In Summary
LASTING POWER. Even in this era when Federer is supposed to be on his last knees, it is only him that can give Djokovic a challenge.
This column was penned a day before an epic semi-final battle at the Australian Open, between Roger Federer and Novak Djokovic. Regardless of the outcome, I still needed to say this.
Five years ago, following a rather humbling exit from a Wimbledon semi-final at the hands of Wilfred Tsonga, I argued in this column that for Federer, the time to blow everyone a kiss and go off with the setting sun, had arrived.
It appeared to me that the motivation was gone and I just did not want to see my hero whipped about the circuit like a rag doll.
What followed after that piece is the heaviest feedback I have received for any of my columns. There was one from a lady whose name I forget, but whose sting ensured her message would neither be forgotten nor reproduced in a family paper.
I do acknowledge, however, that she was right to claim I was quick to write off the greatest tennis player of our generation, just as I was correct in saying, even back then, that in Djokovic, tennis had found a new crown prince.

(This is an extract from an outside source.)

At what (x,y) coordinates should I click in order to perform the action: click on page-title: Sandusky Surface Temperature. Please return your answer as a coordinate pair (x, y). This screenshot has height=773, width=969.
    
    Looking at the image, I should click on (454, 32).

If he was starting to enter numbers of the entire men’s professional circuit in his phone book back then, he now has them on speed-dial. All of them.
In fact, by the time you read this, Djokovic might well have already disposed of Federer in yet another Grand Slam. After all, he has done it five times over the last four years- twice at both Wimbledon and the US Open, and once in the French Open.
But even then, since 2011, Federer has never really gone away. On top of winning Wimbledon in 2012 to take his tally to 17 Grand Slams, he has been to two quarter-finals, five semi-finals and four finals.
If that is not a clear indication that he is still mixing it at the top, then nothing is. Lest we forget, and even if Djokovic has always come out on top when it matters – Grand Slams – Federer is the only man to have checked his incessant run 2015 – in Dubai and Cincinnati.
Let me just say that even if he does not win the Australian Open or go on to claim another slam in the year or two he has left at the top (there I go again writing off the man), Federer is still such an excellent example of longevity. The master is 34 but playing the sharpest I have seen him in recent years, as Tomas Berdych, his Australian Open quarterfinal victim, will attest.
The bus never left him stranded at the bus stop like I said in 2011. Yes, at 34, his physical prowess is surely on the wane, but his game was always more brain than brawn, and in sports it is said your brain deserts you last.
Federer still delivers the kind of top-quality thinking game that endeared us to him. And his kind have this tendency to outlast all types of premature obituaries.